Criminal vol. 6: The Last of the Innocent

Savor this one people, because it’s the last you’ll see of this series for a good year or more.  Ed Brubaker and Sean Phillips have been the most consistently excellent writer/artist team since the heyday of Ennis/Dillon, and I think it’s fantastic that they’ve continued to explore new territory in the crime/noir genres over the years.  They’ll be continuing that trend next month when their maxi-series “Fatale” starts and runs through the end of the year.  While I think the idea of “‘Criminal’ via ‘H.P. Lovecraft’” sounds awesome, I’m still bothered by the fact that it means we won’t be getting new installments of this or “Incognito” — which ended on a big “What’s going to happen next!?” note — anytime soon.

As I continue to come to grips with the fact that you can’t have everything, let me say that this volume is as good as anything the series has offered.  It’s also unique in the sense that I can’t talk about what makes it so without offering a *SPOILER WARNING* first.

Just about everything good in Riley Richards’ life comes courtesy of his wife Felix.  The job.  The money.  The place in high society, you name it.  Problem is that his job sucks, his father-in-law hates him, he owes a lot of money to the local mob, and his wife is sleeping with his worst enemy from high school.  Then he gets a chance to get away from it all after his dad falls ill and he goes back to his hometown of Brookview and winds up re-connecting with his other high school sweetheart, Lizzie, and best bud/best stoner Freakout while reminiscing about all the good old days of his childhood.  So many good memories compared to what he has now, and then Riley realizes what he has to do in order to get it all back.  He just needs to kill his wife.
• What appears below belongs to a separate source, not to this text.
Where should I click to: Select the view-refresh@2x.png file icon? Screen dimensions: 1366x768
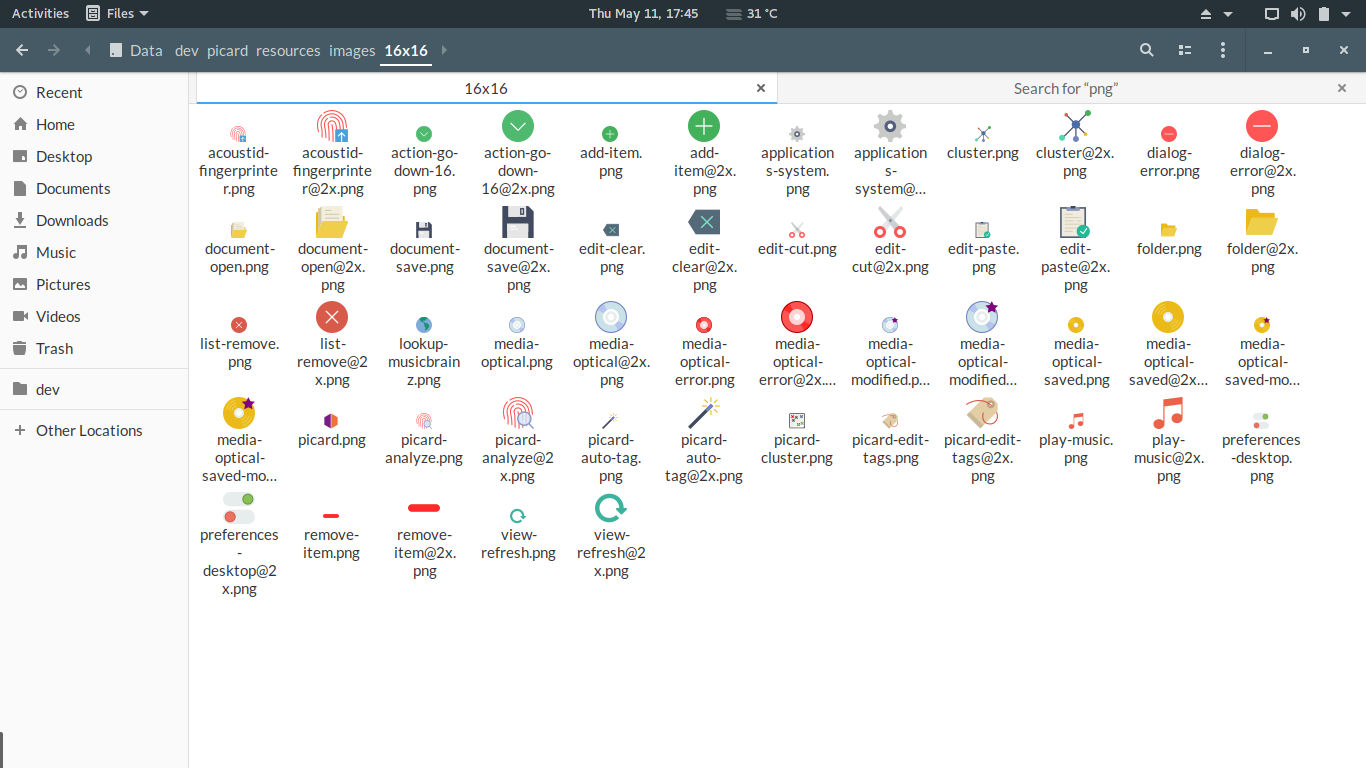coord(610,509)
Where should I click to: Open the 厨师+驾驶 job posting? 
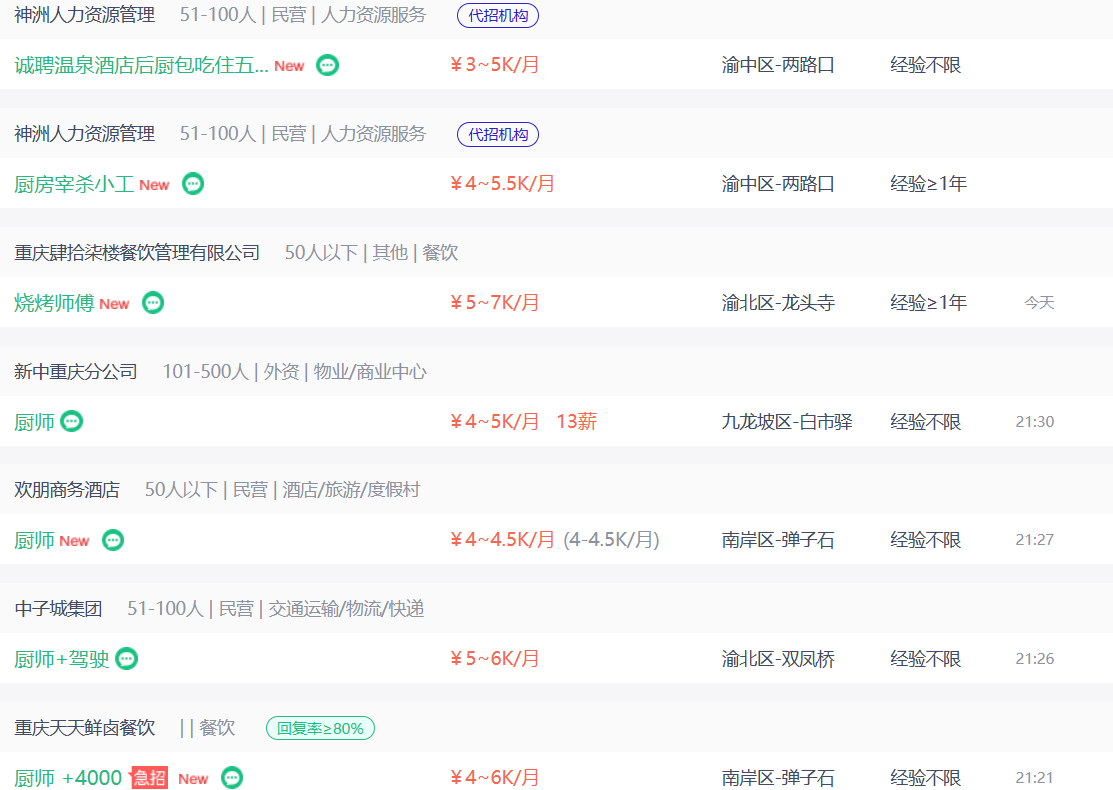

What follows is another intricately constructed tale of murder, deceit, betrayal, and all the nastiest bits of human nature.  However, it’s also a showcase for the considerable artistic talents of Sean Phillips.  I don’t think there’s any genre that the man is ill-suited for, and that now includes “Archie”-style teenage romance.  In a neat visual motif, Riley’s high-school memories are rendered in that style with the primary cast fitting neatly into the archetypes from that series.  The characters’ actions in these sequences also ensure that Brubaker and Phillips will never, EVER get to write any “Archie” comics either.  These sequences are mainly played for laughs, but that also has the effect of showing the reader how appealing they were and why Riley wants to go back to them.  Then at the end, we find out that things weren’t as rose-colored as initially thought, just as Riley has to put the finishing touches on his plan.

And the best (spoileriffic) part?  He gets away with it.  Unlike every previous volume where even the slightest taste of victory on the part of the protagonist is tainted by what they lost or where they wind up, Riley gets what he thinks he really wants.  Yes, he’s a killer and a duplicitous bastard, but intentionally or not, things are set up so that even if you’re not rooting for him to succeed, you don’t feel too badly about who gets hurt along the way.  I mean, his wife’s cheating on him with his rival, her father’s a class-conscious asshat, and Freakout… well, okay, I was sad about what happened to him.  Still, for the majority of the story, the people being screwed over more or less have it coming to them.

That said, though the ending implies that this is a fresh start for Riley, part of me wonders if Brubaker won’t come back later on to see how he’s holding up.  There is the matter of Mr. Black, the P.I. who loves to catch people in lies, and the fact that for a story about the destructive power of nostalgia, the protagonist ends up in a pretty good place.  I can almost see the next series picking up with Riley’s new life starting to sour and the man plotting a new crime to try and turn back the clock again.  That’s the obvious route, of course, and Brubaker and Phillips have made great stories by avoiding the obvious.  So if we never find out what happens to Riley, I’m cool with that.  If I have to wait until 2013 to find out what happens next, I’m sure I’ll be cool with it when it arrives.